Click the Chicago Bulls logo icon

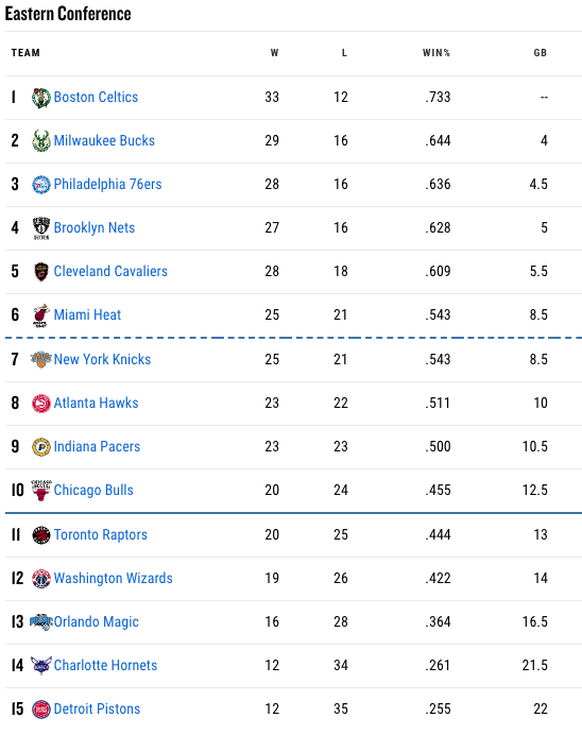pos(41,490)
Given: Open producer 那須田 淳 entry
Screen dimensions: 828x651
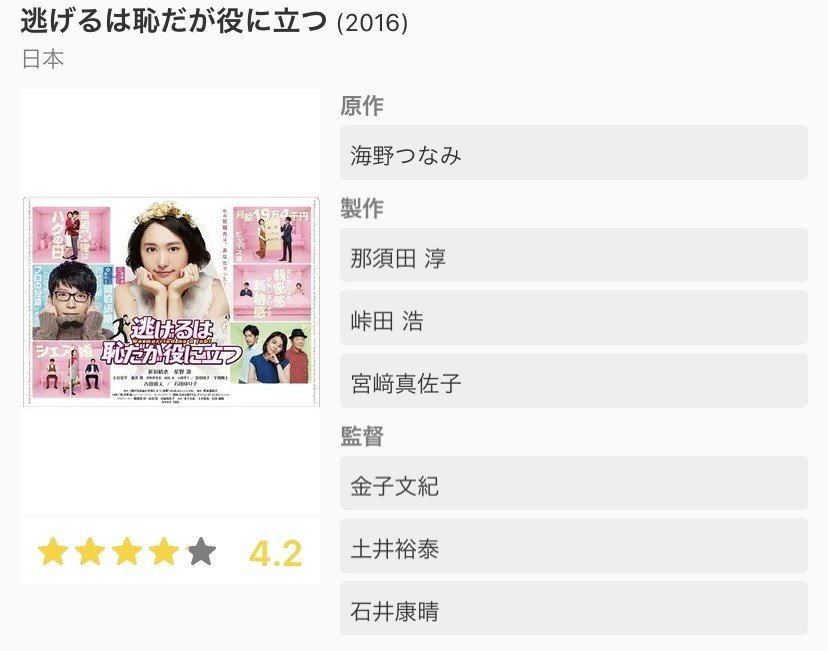Looking at the screenshot, I should (573, 256).
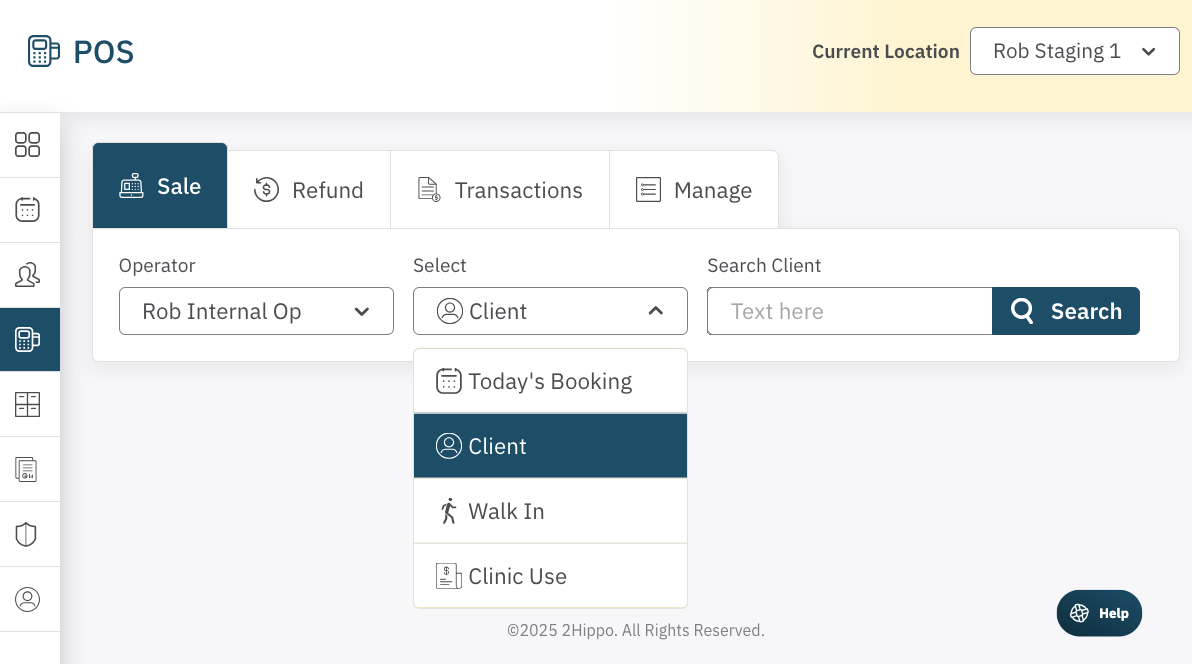The width and height of the screenshot is (1192, 664).
Task: Switch to the Transactions tab
Action: (x=499, y=190)
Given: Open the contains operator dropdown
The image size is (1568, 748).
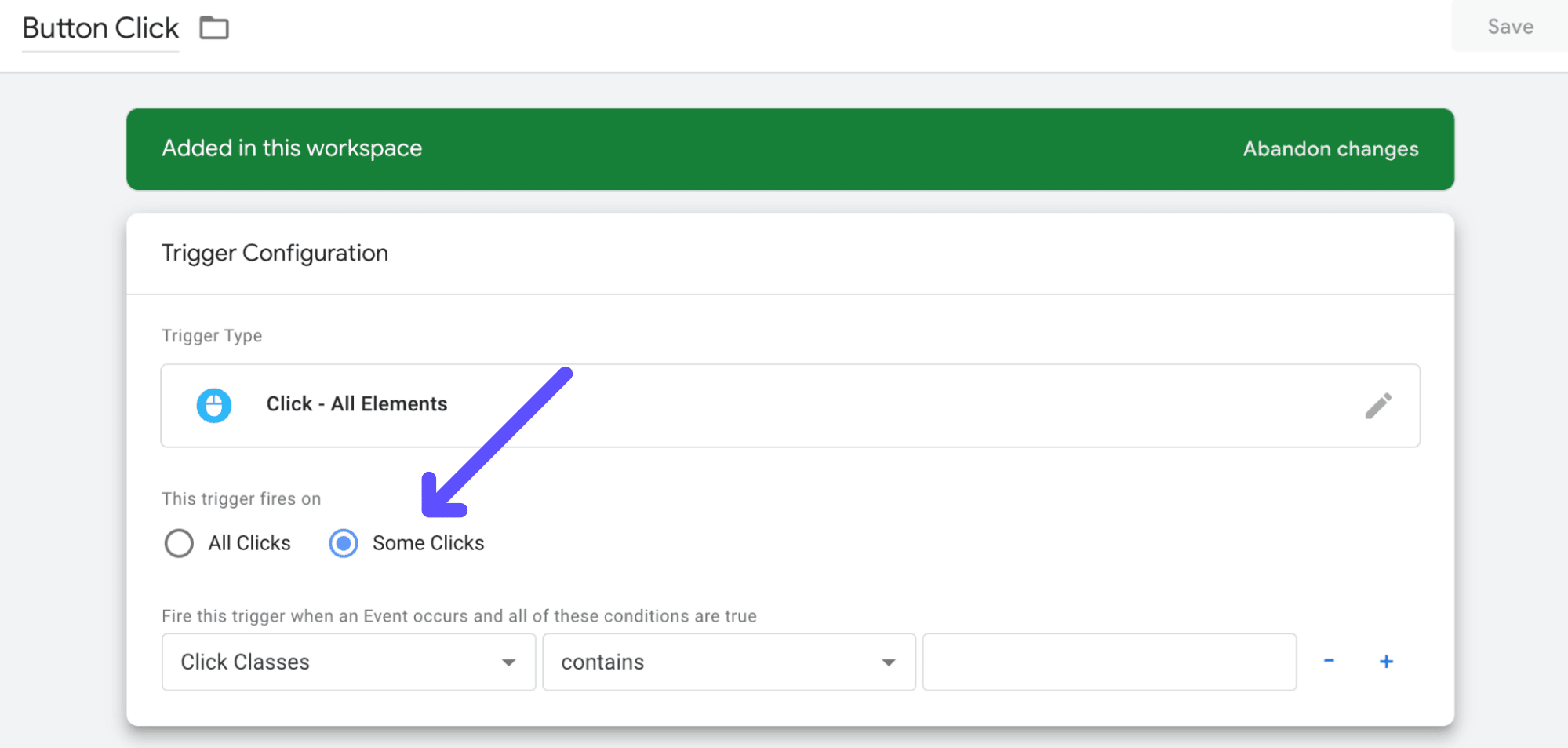Looking at the screenshot, I should [728, 662].
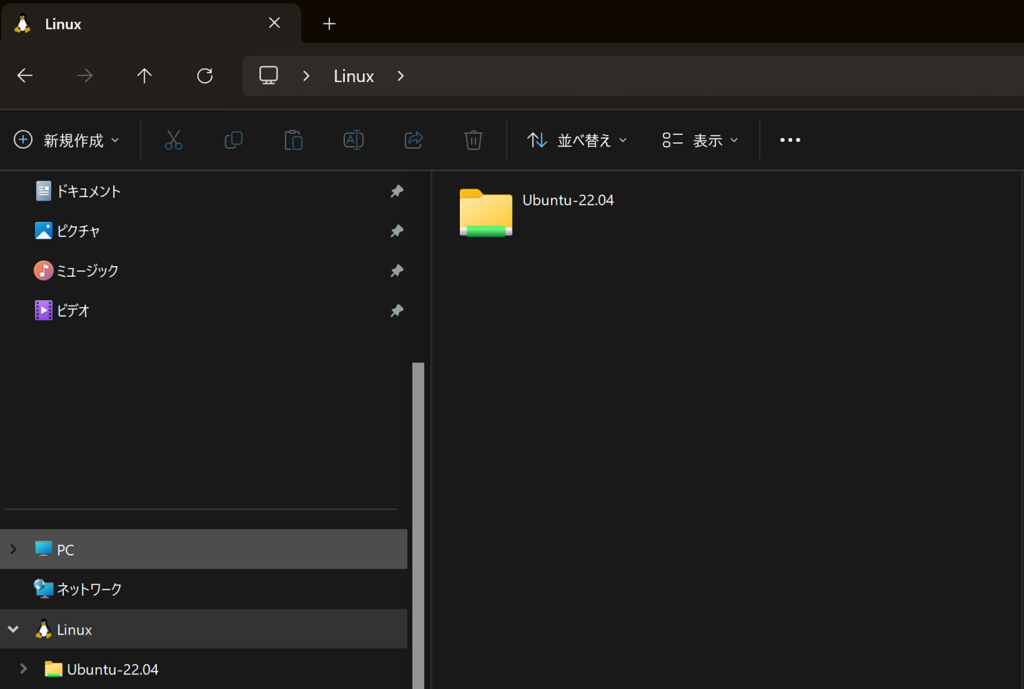
Task: Open the 新規作成 dropdown menu
Action: tap(67, 140)
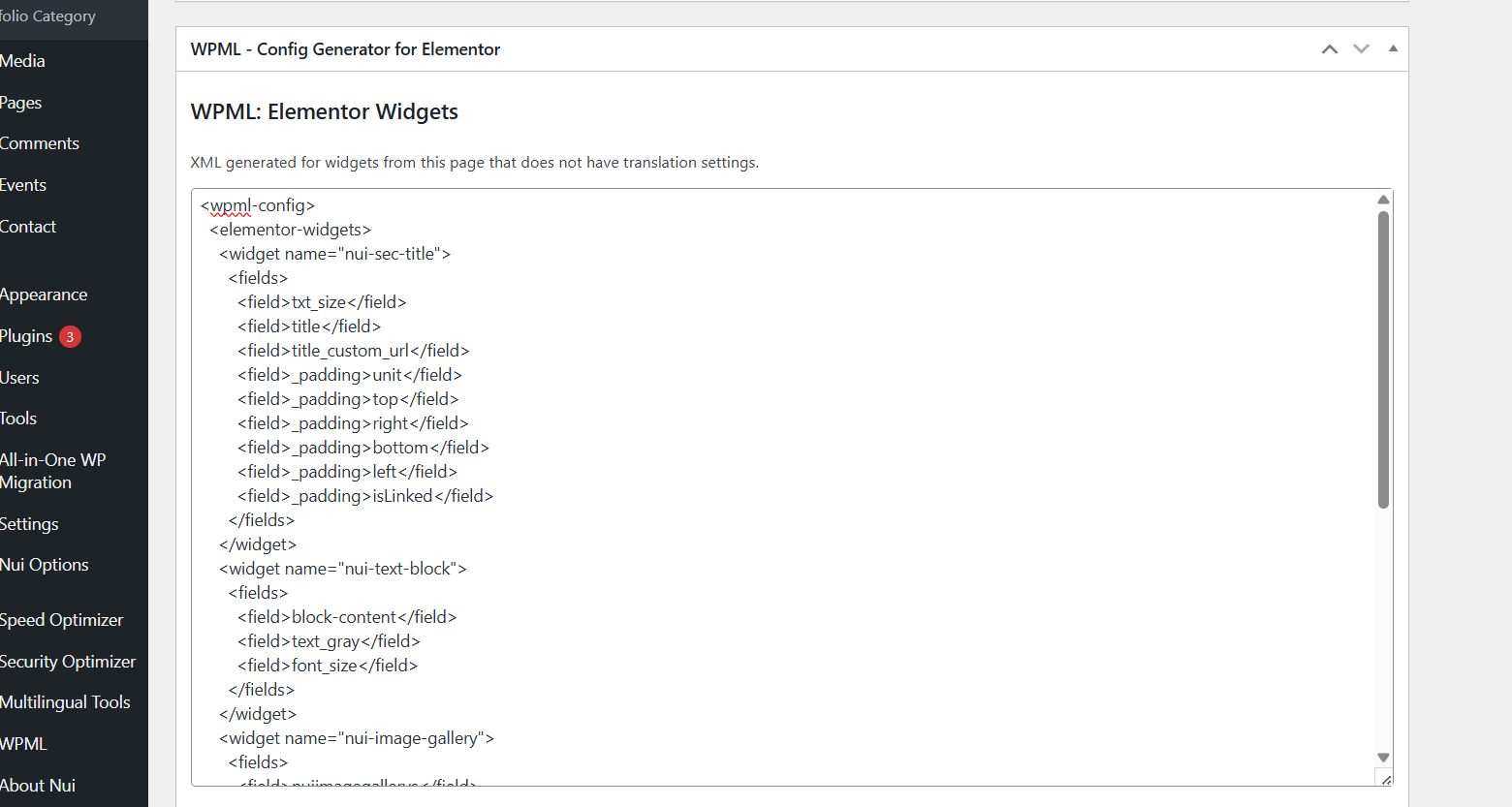Screen dimensions: 1512x807
Task: Click inside the XML config textarea
Action: tap(775, 484)
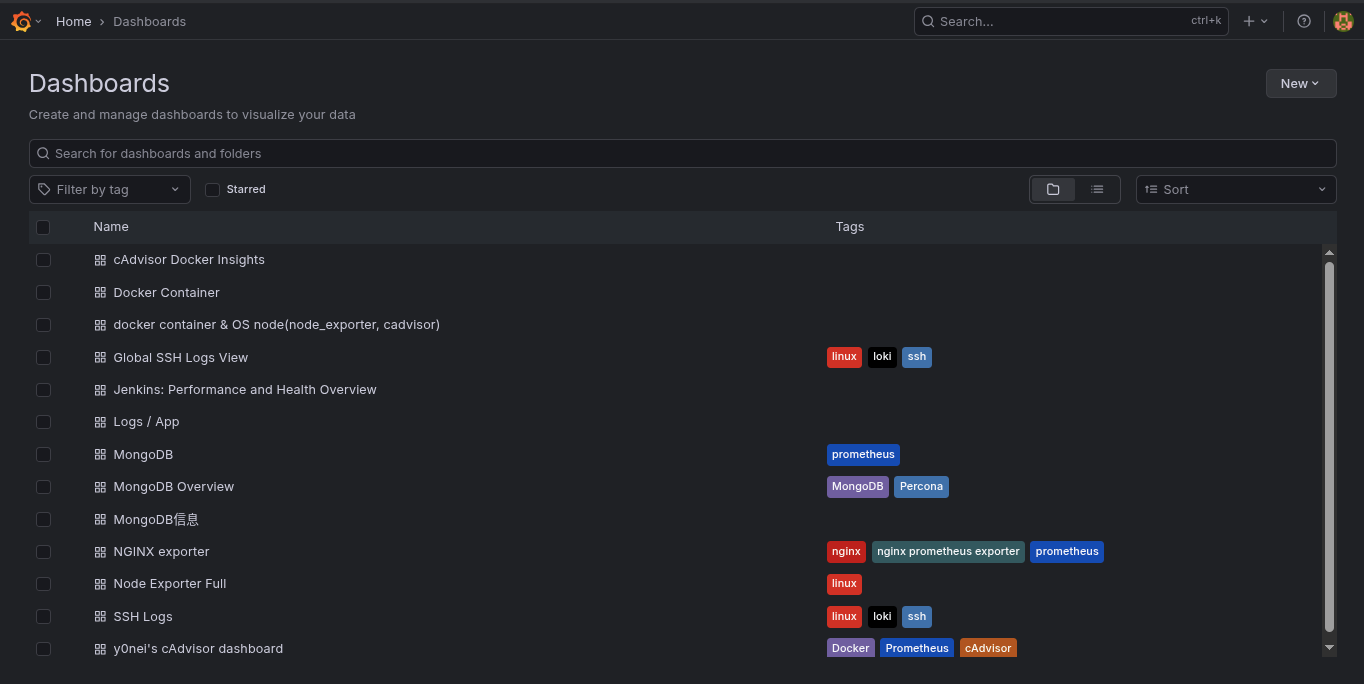The image size is (1364, 684).
Task: Open the Help menu question mark icon
Action: tap(1303, 21)
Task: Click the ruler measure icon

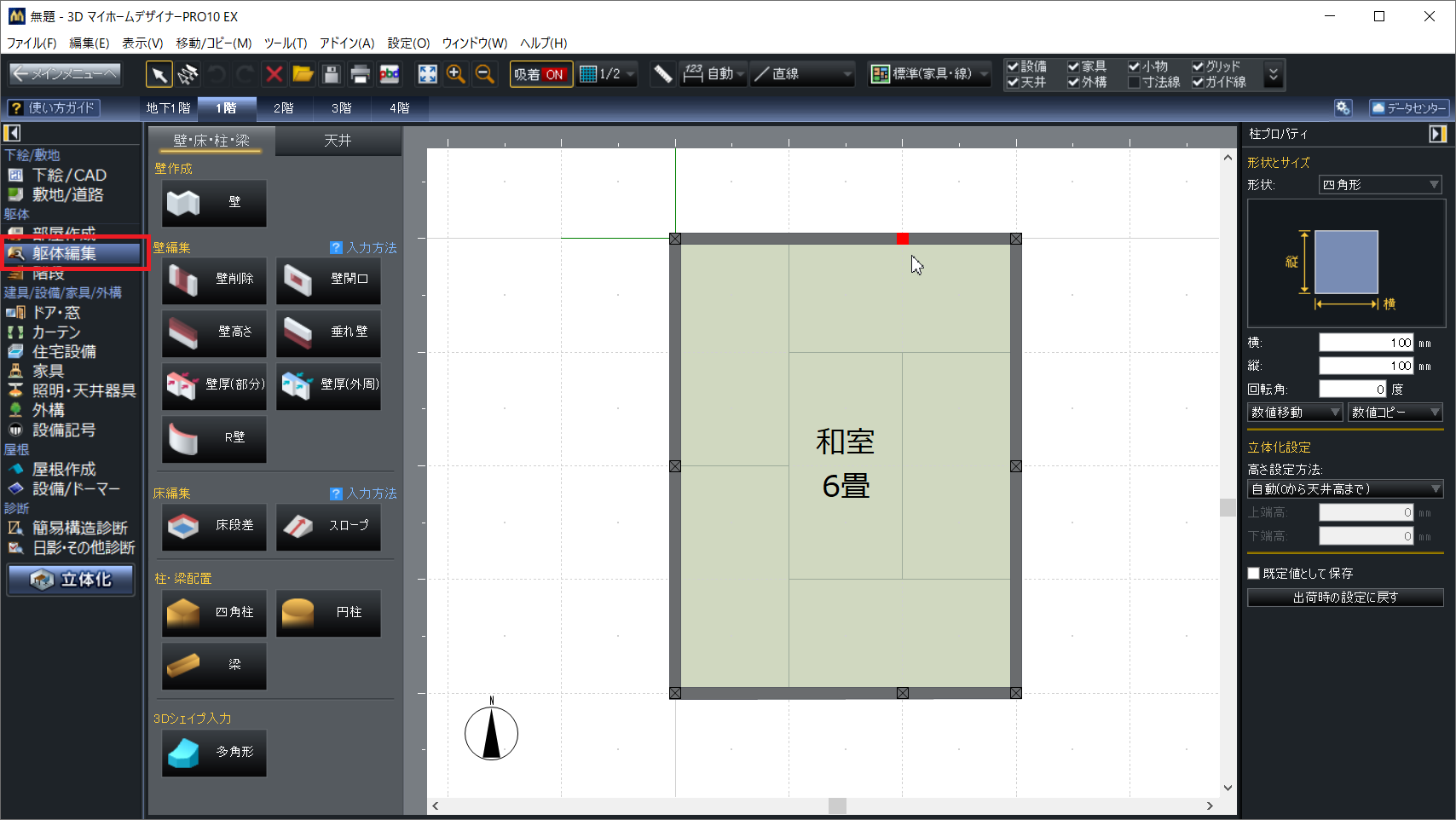Action: point(662,75)
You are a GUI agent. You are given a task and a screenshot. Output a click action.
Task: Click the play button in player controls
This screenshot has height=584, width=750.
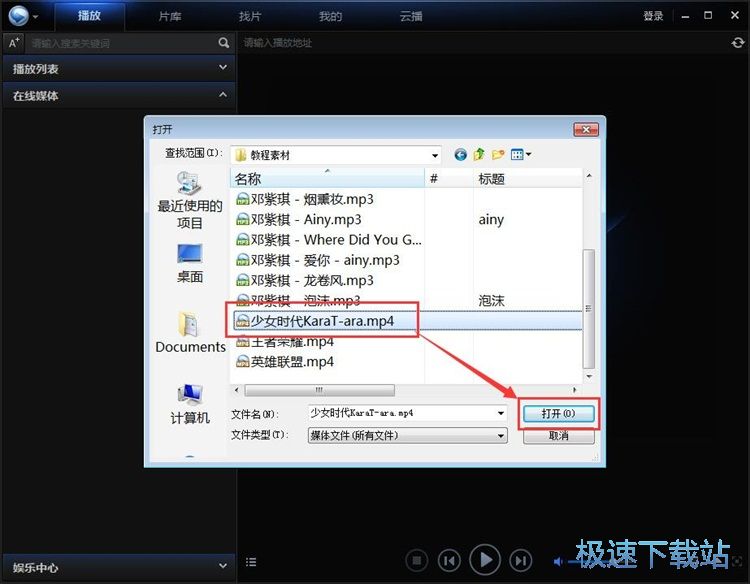tap(485, 560)
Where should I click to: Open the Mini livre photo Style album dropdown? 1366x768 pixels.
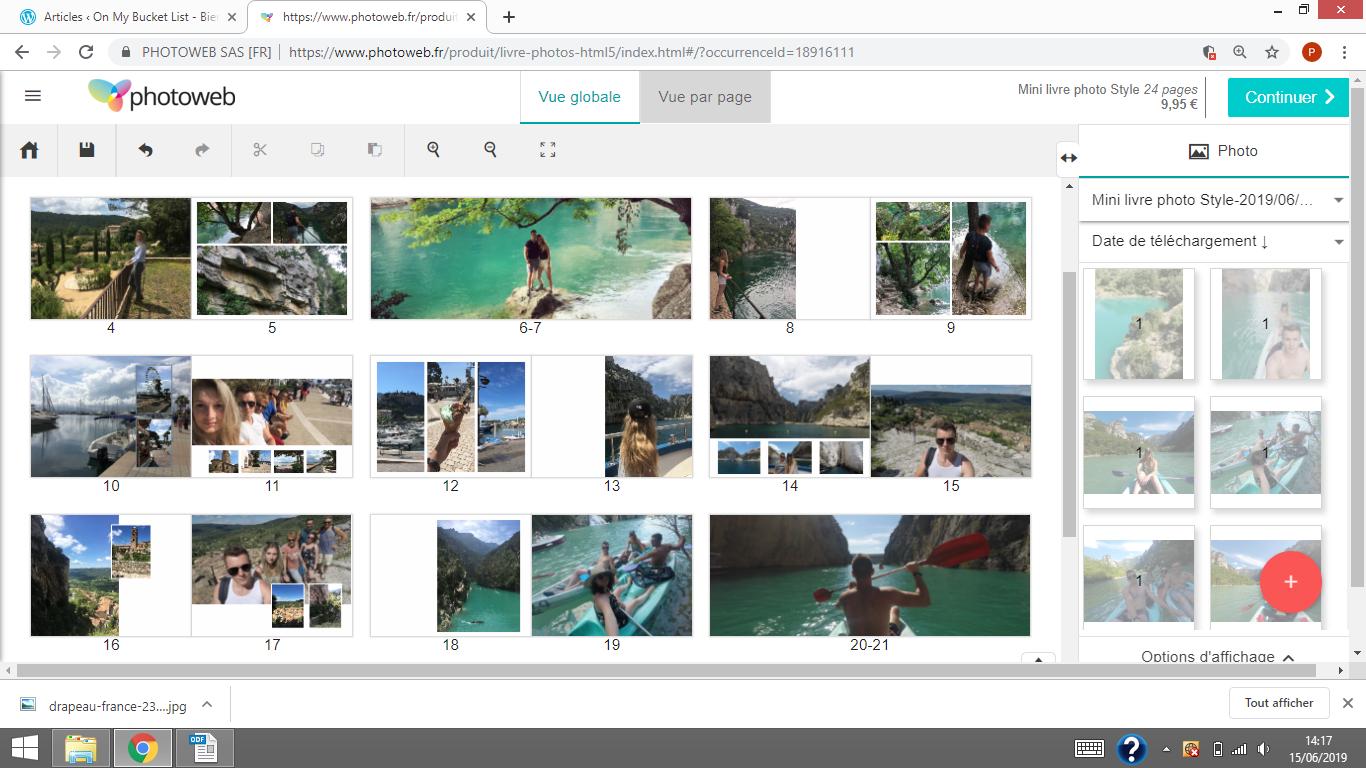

|---|

**Exercise brief**
Take the material above and output only the lines from the one that contains "Given: Open producer 那須田 淳 entry" through the one that contains "Given: Open the contains operator dropdown", ends included and images left out.

**Answer to this exercise**
Given: Open producer 那須田 淳 entry
Screen dimensions: 828x651
Looking at the screenshot, I should (573, 256).
The width and height of the screenshot is (1192, 664).
Task: Switch to the Transactions tab
Action: (x=499, y=190)
Given: Open the contains operator dropdown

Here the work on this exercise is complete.